Question : Glenn Greenwald, résidant au Brésil, et la chaîne TV de Globo, de Rio de Janeiro, ont-ils calculé leur coup pour sortir ces très remarquables révélations alors que le président Obama cherche à réunir une coalition pour punir Assad, et compte bien avancer dans cette voie au G20 de Saint-Petersbourg, notamment, – c’est nous qui faisons cette hypothèse qui répond par ailleurs à l’évidence, – en sollicitant à cet égard la présidente du Brésil Dilma Rousseff, – puisque BHO et les USA, c’est bien connu, ne doutent de rien ? Quoi qu’il en soit, les dernières révélations de Snowden/Greenwald concernent effectivement un espionnage très actif de la NSA, directement dans les communications de deux dirigeants d’Amérique Latine, la Brésilienne Rousseff et le président mexicain Enrique Pena Nieto. La partie mexicaine de l’affaire reste pour l’instant discrète, mais nullement la partie brésilienne où le sentiment balance entre la stupéfaction et l’indignation, selon les exclamations furieuses du sénateur Ricardo Ferraco, qui préside la commission des affaires étrangères du Sénat et lance aussitôt cette commission dans une enquête sur cette affaire.

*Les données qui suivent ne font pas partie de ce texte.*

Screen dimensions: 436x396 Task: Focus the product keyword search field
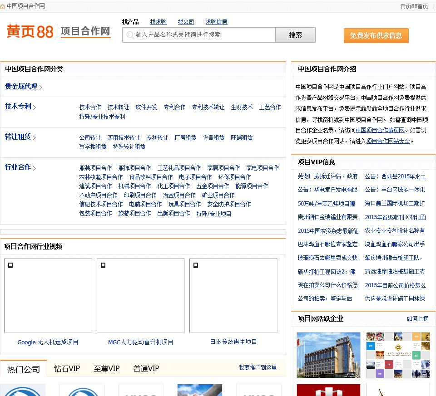click(204, 35)
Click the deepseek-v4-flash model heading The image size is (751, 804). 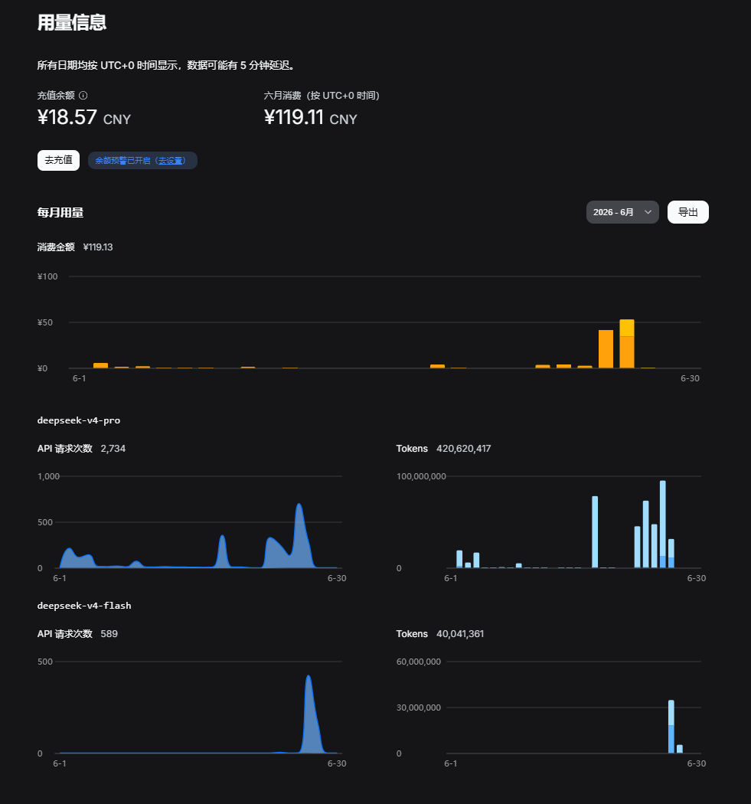click(x=84, y=606)
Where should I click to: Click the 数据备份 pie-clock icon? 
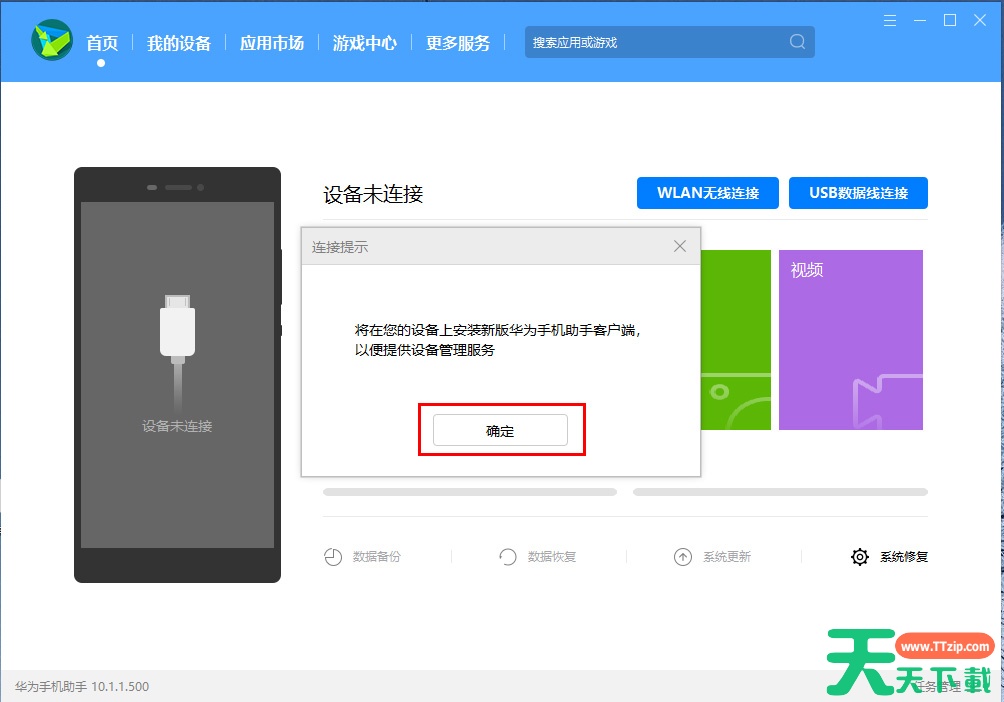(x=333, y=557)
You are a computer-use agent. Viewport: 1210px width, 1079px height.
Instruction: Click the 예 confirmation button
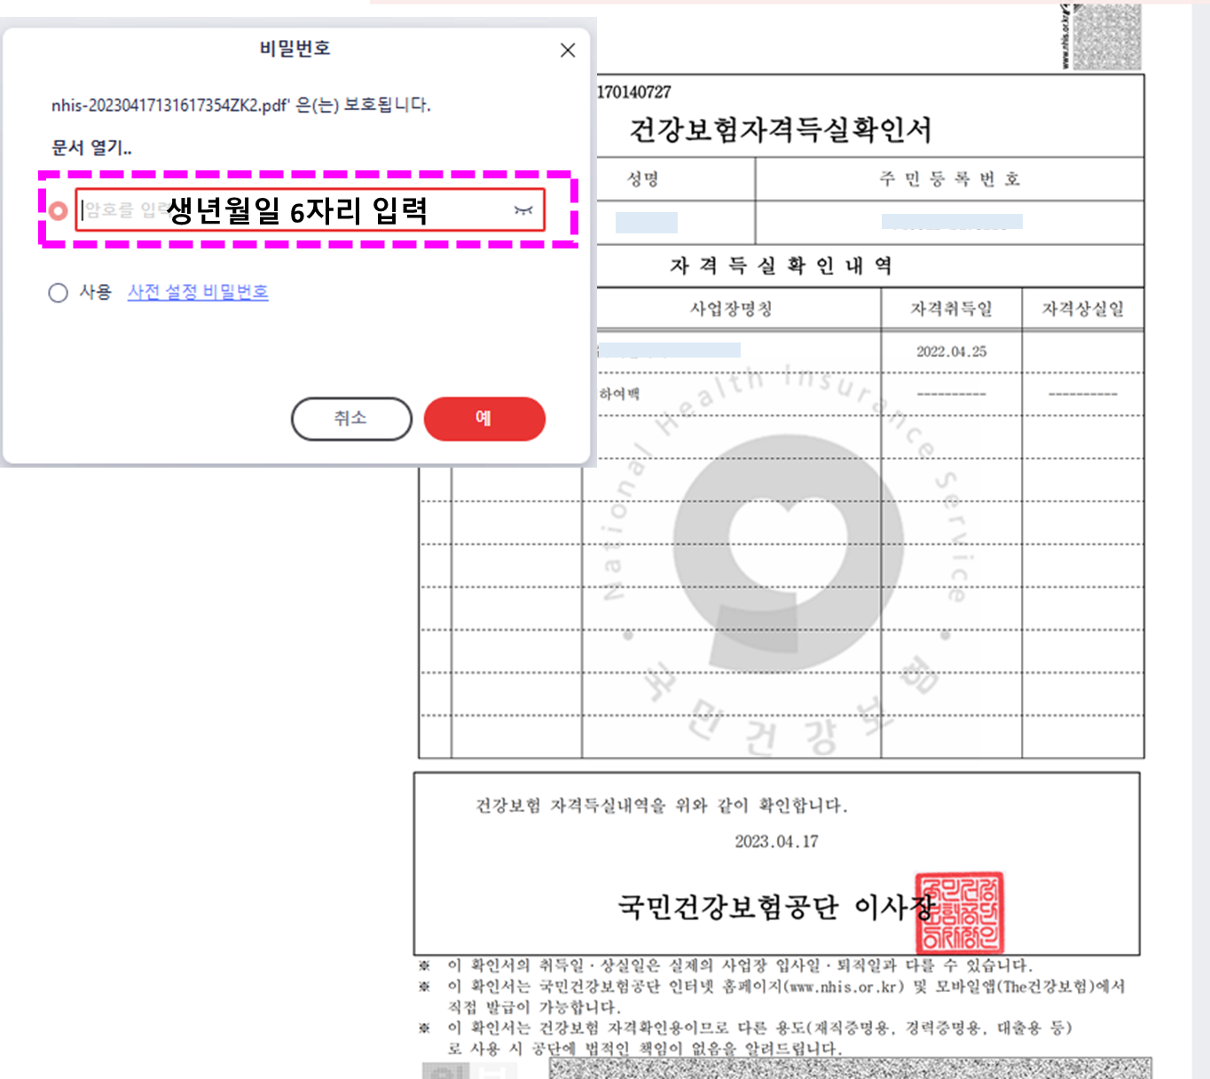point(484,418)
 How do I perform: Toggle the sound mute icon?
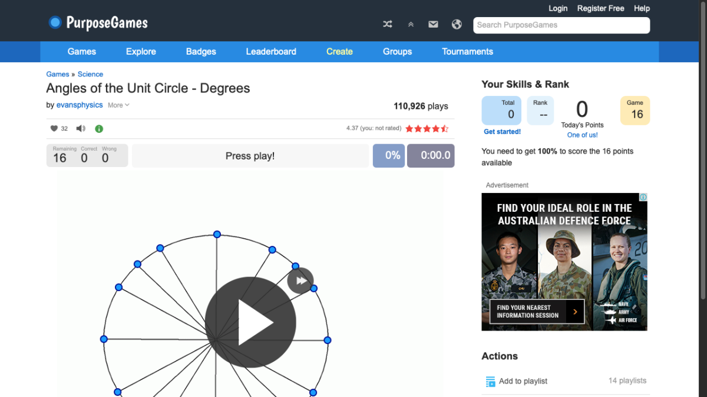[80, 128]
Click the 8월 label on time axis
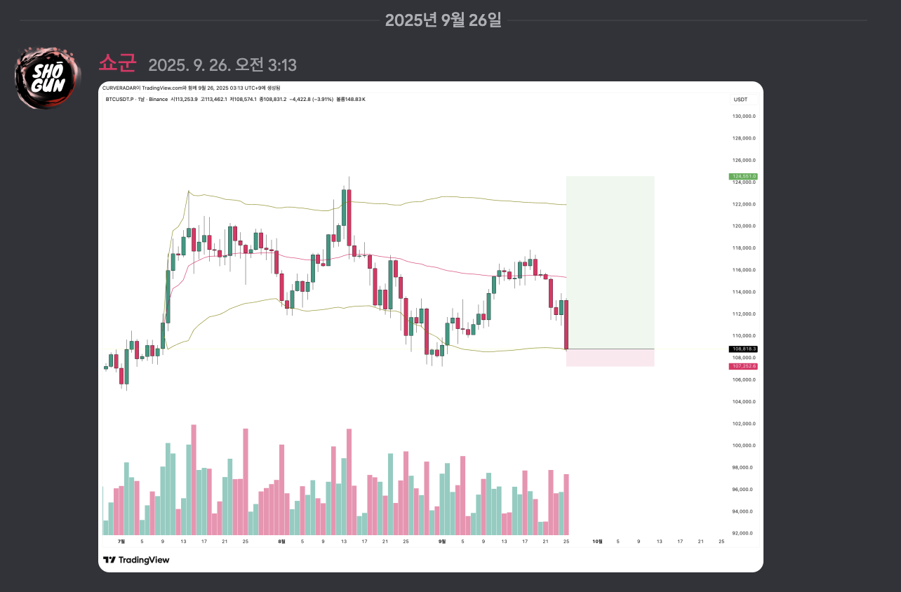This screenshot has width=901, height=592. point(281,541)
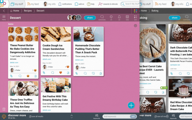Click the notification bell in Dessert header
Viewport: 192px width, 120px height.
119,17
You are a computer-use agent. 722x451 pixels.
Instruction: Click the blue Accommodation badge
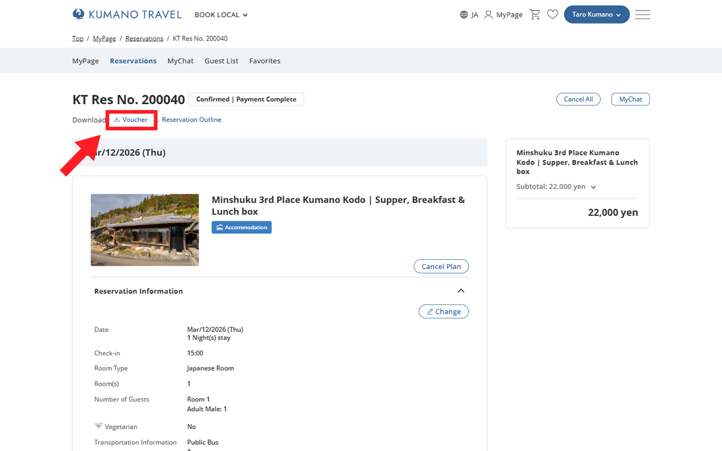(x=241, y=227)
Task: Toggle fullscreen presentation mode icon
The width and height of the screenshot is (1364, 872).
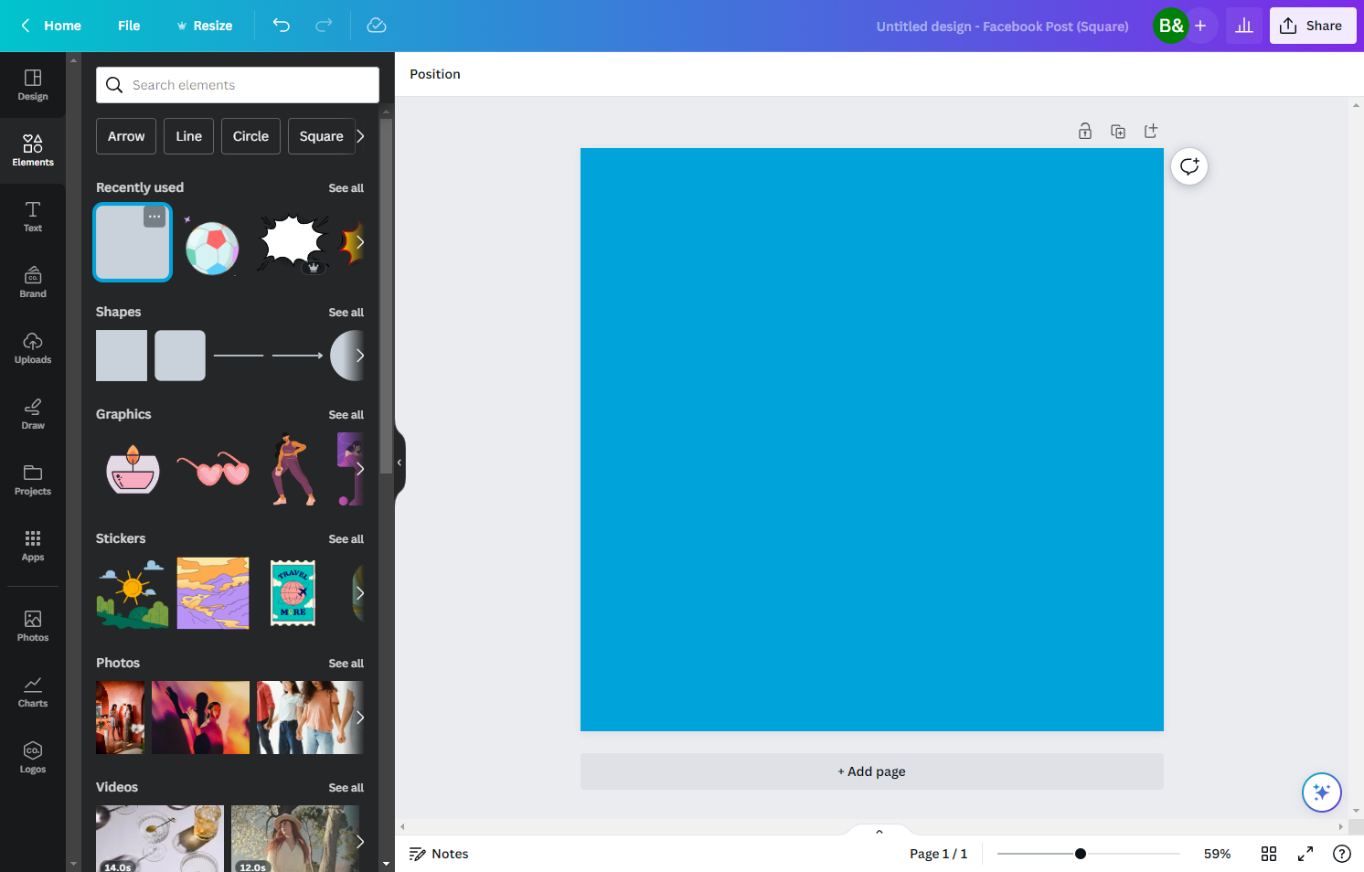Action: 1305,854
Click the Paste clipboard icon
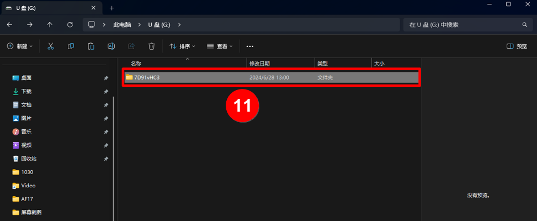Viewport: 537px width, 221px height. [91, 46]
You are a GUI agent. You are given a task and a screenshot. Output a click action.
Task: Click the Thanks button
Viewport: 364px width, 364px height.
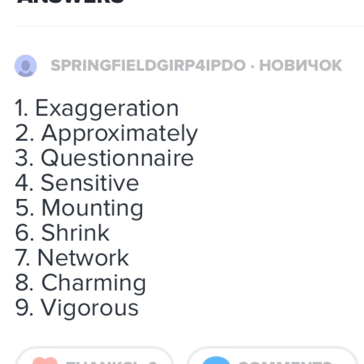click(x=95, y=355)
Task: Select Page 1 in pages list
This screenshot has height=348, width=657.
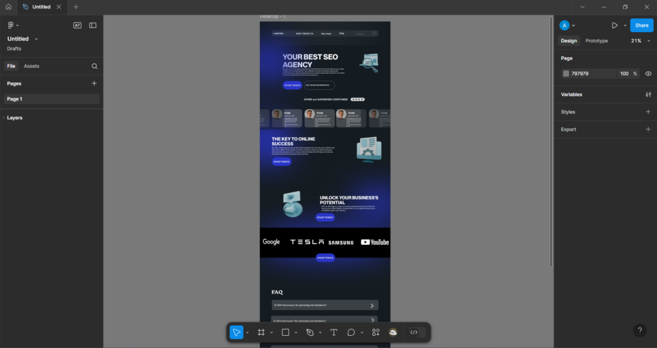Action: pos(15,99)
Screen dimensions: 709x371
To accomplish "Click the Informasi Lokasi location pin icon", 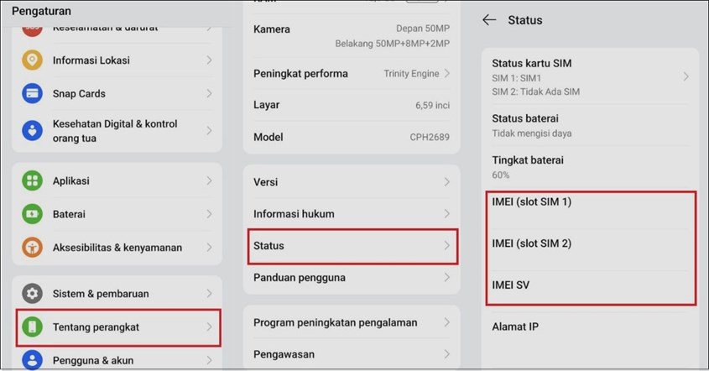I will [x=32, y=60].
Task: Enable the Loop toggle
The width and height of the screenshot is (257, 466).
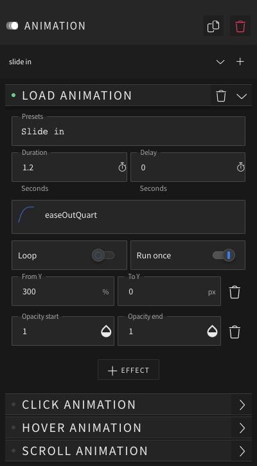Action: (x=103, y=255)
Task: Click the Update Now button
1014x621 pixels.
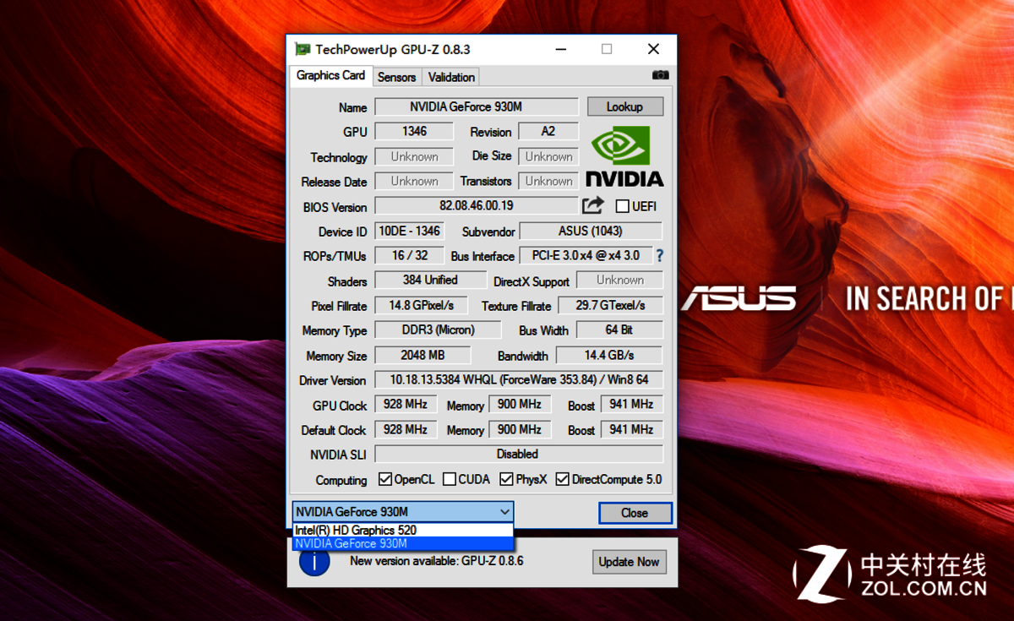Action: (x=629, y=562)
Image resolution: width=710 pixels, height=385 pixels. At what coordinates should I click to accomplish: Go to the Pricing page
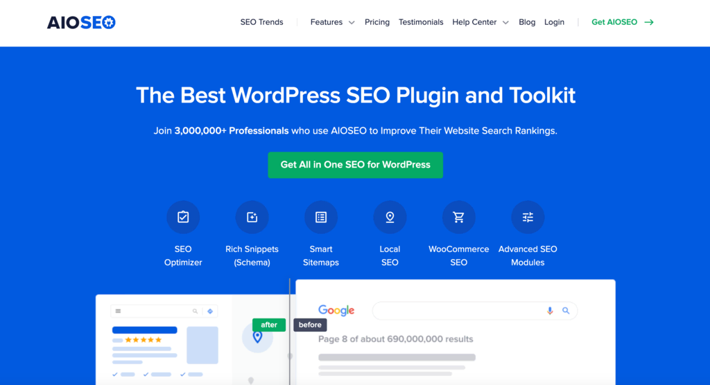(x=377, y=22)
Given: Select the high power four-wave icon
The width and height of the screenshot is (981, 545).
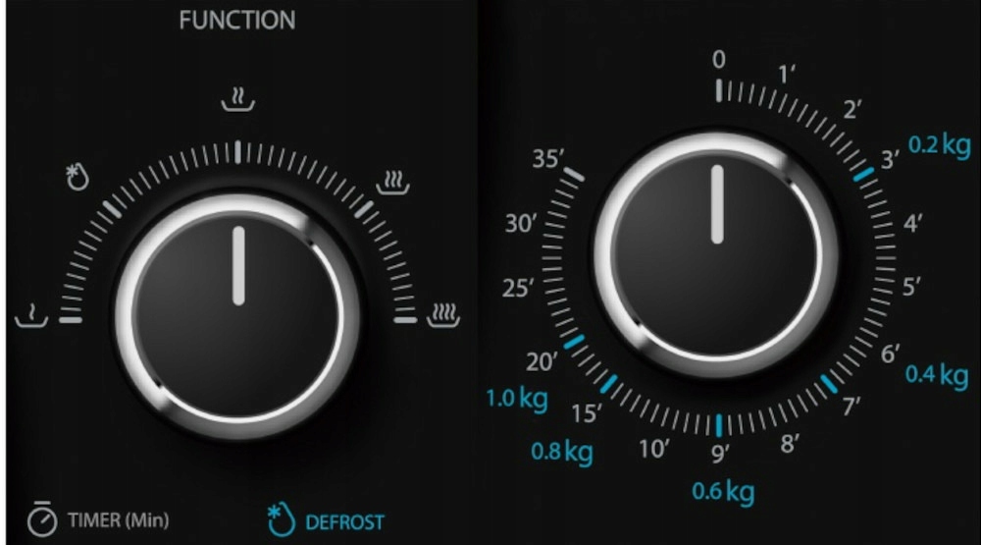Looking at the screenshot, I should click(443, 316).
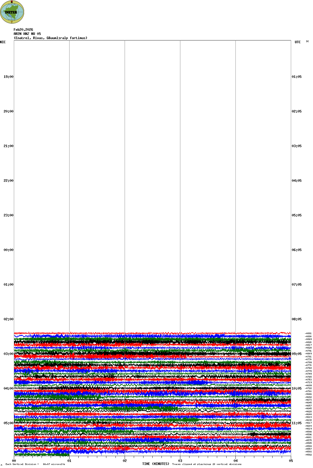Click the UTC timezone header
The height and width of the screenshot is (468, 313).
click(x=297, y=42)
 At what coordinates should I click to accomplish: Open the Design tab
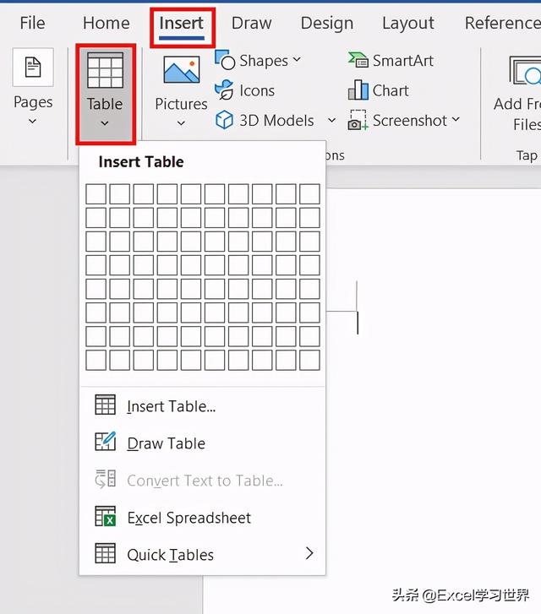point(325,23)
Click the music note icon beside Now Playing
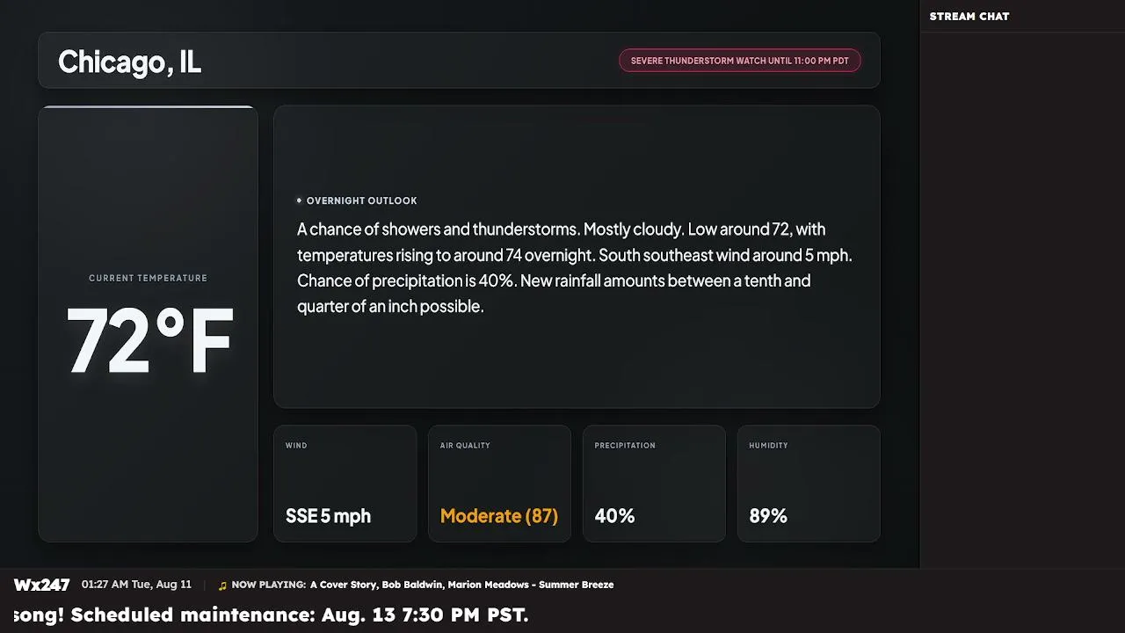Image resolution: width=1125 pixels, height=633 pixels. (222, 586)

Le Washington Post, reprenant une dépêche d’Associated Press, donne le 2 septembre 2013 un rapport intéressant à propos de ces révélations qui ne le sont pas moins.

« Le gouvernement brésilien a convoqué l’ambassadeur des Etats-Unis lundi pour lui demander des explications sur de nouvelles révélations selon lesquelles le programme d’espionnage de l’Agence Nationale de Sécurité aurait ciblé la leader du plus grand pays d’Amérique Latine. L’ambassadeur, Thomas Shannon, est venu et reparti sans parler aux journalistes et il n’y a pas eu non plus de commentaires du côté brésilien, malgré le fait que la présidente, Dilma Rousseff, ait rencontré les principaux ministres pour discuter de cette affaire.

 »Selon une information de Globo TV en lien avec les documents de la NSA que détient Edward Snowden, les Etats-Unis intercepteraient les mails et les coups de fils de Rousseff ainsi que ceux du président mexicain Enrique Pena Nieto dont les communications auraient été espionnées bien avant qu’il ne soit élu président en juillet 2012.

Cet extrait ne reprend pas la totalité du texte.